En Europe, la crise favorise la convergence fiscale

La crise économique, qui a étalé au grand jour les faiblesses financières de l'Union européenne, semble au moins avoir eu un aspect positif : les balbutiements d'une convergence fiscale en Europe.

En Europe, la crise favorise la convergence fiscale

La fiscalité en Europe - Juin 2010A quelque chose, malheur est peut-être bon. La crise économique, qui a étalé au grand jour les faiblesses financières de l'Union européenne et a semé la zizanie sur le Vieux Continent en matière de politique économique, semble au moins avoir eu un aspect positif : on assiste aux balbutiements d'une convergence fiscale en Europe. C'est en tout cas ce qu'on constate à la lecture de l'étude sur la fiscalité européenne, présentée par Eurostat, l'institut européen de statistiques.
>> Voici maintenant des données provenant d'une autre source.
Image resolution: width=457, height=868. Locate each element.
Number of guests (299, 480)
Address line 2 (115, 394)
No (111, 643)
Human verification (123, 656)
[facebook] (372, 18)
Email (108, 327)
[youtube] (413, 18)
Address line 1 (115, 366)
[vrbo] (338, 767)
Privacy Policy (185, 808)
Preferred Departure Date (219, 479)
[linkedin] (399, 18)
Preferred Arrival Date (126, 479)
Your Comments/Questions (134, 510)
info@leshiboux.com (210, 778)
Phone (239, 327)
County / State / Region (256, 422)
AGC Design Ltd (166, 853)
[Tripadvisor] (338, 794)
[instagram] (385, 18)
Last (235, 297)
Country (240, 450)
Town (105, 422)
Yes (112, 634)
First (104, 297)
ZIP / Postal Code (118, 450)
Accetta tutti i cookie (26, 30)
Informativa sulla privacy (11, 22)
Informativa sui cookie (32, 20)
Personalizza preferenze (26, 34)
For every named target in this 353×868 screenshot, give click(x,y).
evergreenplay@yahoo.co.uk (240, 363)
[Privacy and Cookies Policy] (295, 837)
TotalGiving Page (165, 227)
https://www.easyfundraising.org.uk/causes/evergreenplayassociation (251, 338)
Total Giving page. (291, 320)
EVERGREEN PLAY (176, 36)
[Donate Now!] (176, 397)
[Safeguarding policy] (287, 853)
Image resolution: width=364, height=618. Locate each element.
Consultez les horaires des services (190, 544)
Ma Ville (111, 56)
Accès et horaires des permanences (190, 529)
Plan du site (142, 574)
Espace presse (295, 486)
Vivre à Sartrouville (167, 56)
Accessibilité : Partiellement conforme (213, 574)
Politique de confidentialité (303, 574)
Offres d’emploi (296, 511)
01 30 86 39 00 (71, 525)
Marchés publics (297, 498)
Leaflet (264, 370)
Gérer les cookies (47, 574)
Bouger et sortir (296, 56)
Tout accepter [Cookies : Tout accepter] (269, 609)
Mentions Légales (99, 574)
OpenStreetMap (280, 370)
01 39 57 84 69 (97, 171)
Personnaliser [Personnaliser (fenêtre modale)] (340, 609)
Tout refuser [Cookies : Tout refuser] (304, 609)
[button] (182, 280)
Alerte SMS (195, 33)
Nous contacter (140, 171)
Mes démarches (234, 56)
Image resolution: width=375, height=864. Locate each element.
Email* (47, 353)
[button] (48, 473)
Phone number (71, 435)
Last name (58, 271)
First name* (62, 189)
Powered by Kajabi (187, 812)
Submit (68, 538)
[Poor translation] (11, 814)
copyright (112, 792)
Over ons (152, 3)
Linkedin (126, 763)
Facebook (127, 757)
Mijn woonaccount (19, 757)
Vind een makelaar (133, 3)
Aucun volontarisme politique, toutefois, dans cette amorce de rapprochement des politiques fiscales européennes. Comme l'explique Irena Tvarijonaviciute, en charge des statistiques financières à la Commission, "la crise a poussé les Etats à faible pression fiscale à relever les prélèvements pour réduire leur déficit en même temps qu'elle incitait les pays les plus redistributeurs à prélever moins d'impôts pour soulager les particuliers comme les entreprises". De fait, parmi les pays qui ont récemment défrayé la chronique en raison de la déliquescence de leurs finances publiques, plusieurs se targuaient, jusqu'à un passé récent, de leur fiscalité attractive. L'Irlande, paradis des investisseurs avec sa pression fiscale à 29,3% du PIB (contre une moyenne de 39,7% en zone euro), a notamment une taxation du capital représentant seulement 15,7% du PIB (soit 11 points de moins que la zone euro). Avec un déficit public prévu autour de 14% du PIB, elle ne doit d'avoir évité les foudres des marchés qu'aux mesures d'extrême rigueur qu'elle a mises en place. La Roumanie, avec sa "flat tax" à 16 % du PIB destinée à attirer les entreprises étrangères, est aujourd'hui dans la tourmente, obligée elle aussi de prendre des mesures drastiques pour obtenir l'aide du FMI. On pourrait ajouter que la Grèce prélevait aussi peu d'impôts (32,6% du PIB, contre 39,3% en zone euro), notamment sur la consommation.

 

Un continent à fiscalité élevée

Mais la tendance à une certaine convergence était déjà visible avant la crise. De manière naturelle, les pays à forte fiscalité ont fait un effort pour redevenir "compétitifs". La Suède est passée de 51,8% à 47,1% entre 2000 et 2008, tandis que la Finlande tombait de 47,2% à 43,1 %. Dans le même temps, Chypre et Malte passaient respectivement de 30% à 39,2% et de 28,2 à 34,5%. On constate également que les pays d'Europe du Sud, fragilisés financièrement, taxent peu la consommation. Un domaine dans lequel la France est aussi en dessous de la moyenne européenne (19,1% contre 21,5% en zone euro), alors qu'elle est largement au-dessus en matière de fiscalité sur le travail (41,4% contre 34,2%) et sur le capital (38,8 % contre 26,1 %). Enfin, l'Europe reste, globalement, un continent à la fiscalité élevée, notamment par rapport aux Etats-Unis et au Japon, qu'elle dépasse d'un tiers en la matière.